Problem to solve: Beginning at the line that contains "Image resolution: width=643" and ending at the last line of the entries, write out each line exactly; include nothing outside that span.

=====

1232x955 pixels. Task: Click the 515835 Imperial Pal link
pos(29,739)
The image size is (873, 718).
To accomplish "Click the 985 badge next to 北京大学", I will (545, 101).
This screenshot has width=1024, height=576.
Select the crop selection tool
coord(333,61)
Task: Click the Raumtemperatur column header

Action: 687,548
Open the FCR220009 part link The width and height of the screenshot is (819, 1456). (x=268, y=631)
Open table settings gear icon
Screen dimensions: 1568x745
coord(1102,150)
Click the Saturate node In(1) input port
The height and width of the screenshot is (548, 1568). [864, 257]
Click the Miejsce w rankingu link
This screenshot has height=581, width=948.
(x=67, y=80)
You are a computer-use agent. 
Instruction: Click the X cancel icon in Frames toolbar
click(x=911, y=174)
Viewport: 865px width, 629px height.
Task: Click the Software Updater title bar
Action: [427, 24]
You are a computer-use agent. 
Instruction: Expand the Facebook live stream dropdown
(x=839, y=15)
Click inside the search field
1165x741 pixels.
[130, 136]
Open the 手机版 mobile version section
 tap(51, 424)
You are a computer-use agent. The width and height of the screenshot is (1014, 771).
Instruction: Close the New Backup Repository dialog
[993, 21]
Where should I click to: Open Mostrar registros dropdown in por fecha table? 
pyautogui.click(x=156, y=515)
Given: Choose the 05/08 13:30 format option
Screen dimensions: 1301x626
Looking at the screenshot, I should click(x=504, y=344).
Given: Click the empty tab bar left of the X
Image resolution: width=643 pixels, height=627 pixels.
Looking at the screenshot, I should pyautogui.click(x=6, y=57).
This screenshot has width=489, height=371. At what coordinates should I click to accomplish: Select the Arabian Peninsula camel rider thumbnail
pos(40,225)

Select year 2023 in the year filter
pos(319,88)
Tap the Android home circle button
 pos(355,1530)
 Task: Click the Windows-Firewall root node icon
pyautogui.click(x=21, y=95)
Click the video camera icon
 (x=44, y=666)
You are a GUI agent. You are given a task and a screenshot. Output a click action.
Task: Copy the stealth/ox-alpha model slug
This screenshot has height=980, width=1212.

=====

Exercise response:
Image resolution: width=643 pixels, height=627 pixels.
Looking at the screenshot, I should pyautogui.click(x=6, y=57).
This screenshot has width=489, height=371. At what coordinates should I click to accomplish: Select the Arabian Peninsula camel rider thumbnail
pos(40,225)

Select year 2023 in the year filter
pos(319,88)
Tap the Android home circle button
 pos(355,1530)
 Task: Click the Windows-Firewall root node icon
pyautogui.click(x=21, y=95)
Click the video camera icon
 (x=44, y=666)
You are a GUI agent. You are given a task and a screenshot. Output a click action.
Task: Copy the stealth/ox-alpha model slug
This screenshot has height=980, width=1212.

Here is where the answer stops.